According to Angling Times, which revealed this sad seasonal tale, Brian needs the thigh-length wellies desperately because he is taking a fisheries management course at Sparsholt College, near Winchester, and will have to have them if he wants to splasharound up to his waist like other budding fishery managers.

His mother said: "I'm at my wits' end. I've been running around for over a year, trying to find a pair of size 14 waders without success. The biggest I can find are size 13." Her son, who is 6ft 5in, is still only l8 years old.

Wading is generally associated with salmon fishing. Fish rest in the deeper parts that are often out of casting range, so fishermen wade out to reach them. Another logical use is on shallow lakes where rushes make it impractical to fish from the bank.

The trouble is that if an angler catches two fish by gaining an extra couple of yards, he soon assumes that by wading out five yards he can catch an extra five fish. Before you know it, this obsession with distance fishing results in wading to the opposite bank.

It has reached lunatic proportions on the Danish lakes, where competition anglers obsessed with snitching the teeniest advantage all wear chest waders.
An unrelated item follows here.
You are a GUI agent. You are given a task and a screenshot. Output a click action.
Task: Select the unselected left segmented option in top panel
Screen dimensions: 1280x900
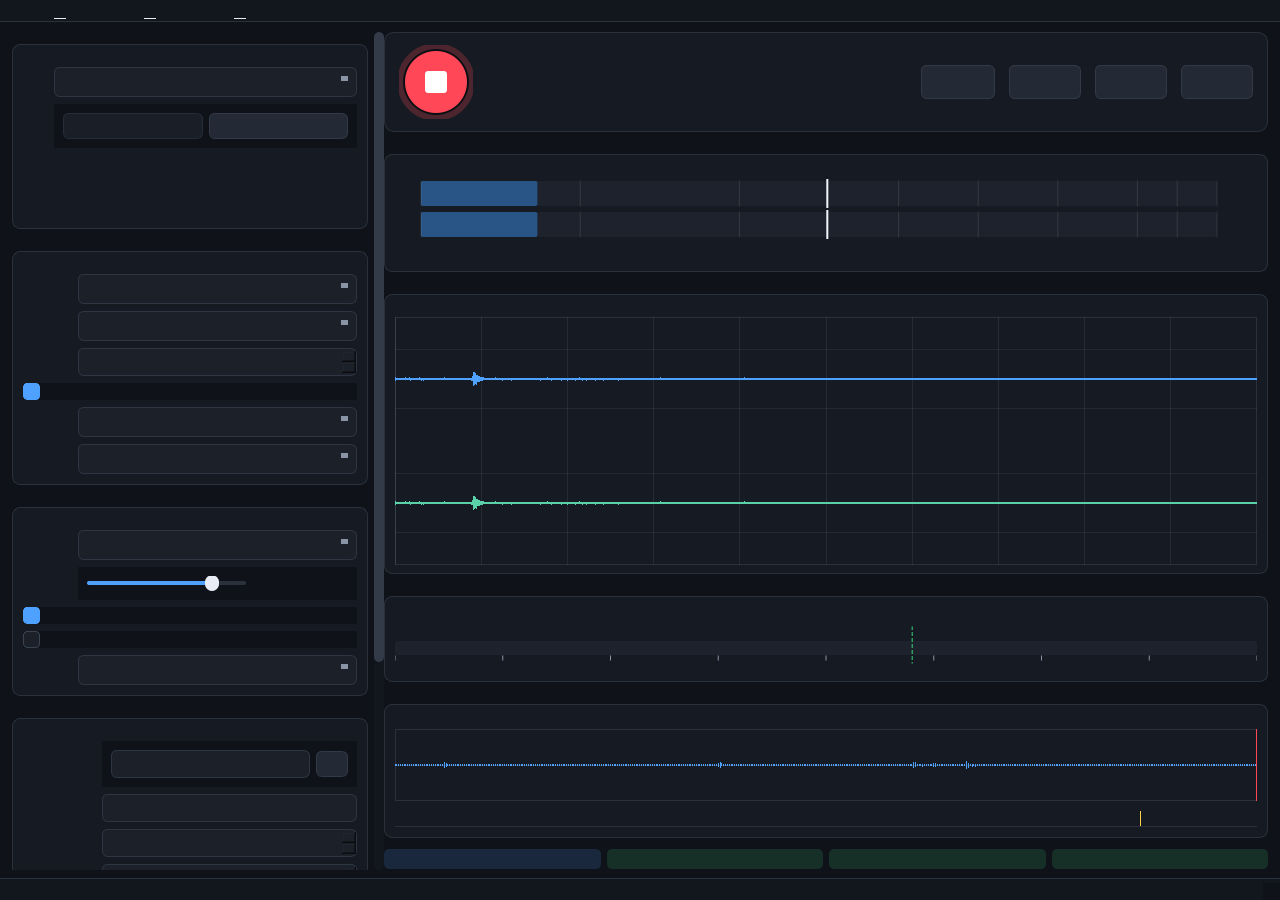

They have even built special platforms with 4ft-long legs so they do not have to paddle back to shore every time they want a new hook. But trout fishers are far from blameless. On many reservoirs in Britain, wading is now banned because over-enthusiastic paddlers frighten the trout so far out that nobody catches anything.

Waders themselves have come a long way since William Scrope, author of Days and Nights of Salmon Fishing, wrote in 1843: "Wading in the water is not only an agreeable thing in itself, but absolutely necessary in some rivers in the North that are destitute of boats; and that you may do this in the best possible style, procure half a dozen pair of shoes with large knob-nails at some distance asunder: if they are too close, they will bring your foot to an even surface, and it will glide off a stone or rock, which in deep water may be inconvenient."
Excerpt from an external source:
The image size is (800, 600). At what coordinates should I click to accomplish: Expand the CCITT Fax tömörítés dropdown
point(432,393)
Inconvenient, but also quite dangerous. When water gets inside waders, it will sometimes tip you upside down. It can be very amusing to see someone heading for the North Sea with green wellies thrashing the surface like a pair of giant sea serpents in coitus, but such an experience proves very frightening. It is an arguable pleasure that almost every wader-wearer will experience. The problem is that they give you a false security and tempt you just that little bit further out. A basic rule of wading is that the water will always be one inch deeper than the tops of your boots. Another is that deep holes are actually sentient, and can move around on the river bed. The action of wading appears to attract them.

All the books advise fishermen to carry a wading stick. This is simply an expensive tree branch that you poke in front of you before stepping ahead. But only those born with three arms can use a wading stick effectively when carrying a rod, landing net and tackle too. Mine always ends up floating off down-river because I haven't secured it properly.

The advent of neoprene, that wonderful material that enables daft windsurfers to get wet without dying of hypothermia, has made wading even more popular. Whereas once anglers would be forced out of the river by sheer cold, modern waders allow feet to stay warm all day.

But maybe Brian's mum should not really be worrying about finding waders for her offspring.

Perhaps she should tell him not to be a wimp, and to follow Scrope's example. He says: "Avoid standing upon rocking stones, for obvious reasons, and never go into the water deeper than the fifth button of your waistcoat; even this does not always agree with tender constitutions in frosty weather. As you are likely not to take a just estimate of the cold in the excitement of the sport, should you be of a delicate temperament, and be wading in the month of February, when it may chance to freeze very hard,pull down your stocking, and examine your legs. Should they be black, or even purple, it might, perhaps, be as well to get on dry land; but if they are only rubicund, you may continue to enjoy the water." He probably wore short-sleeved jumpers too.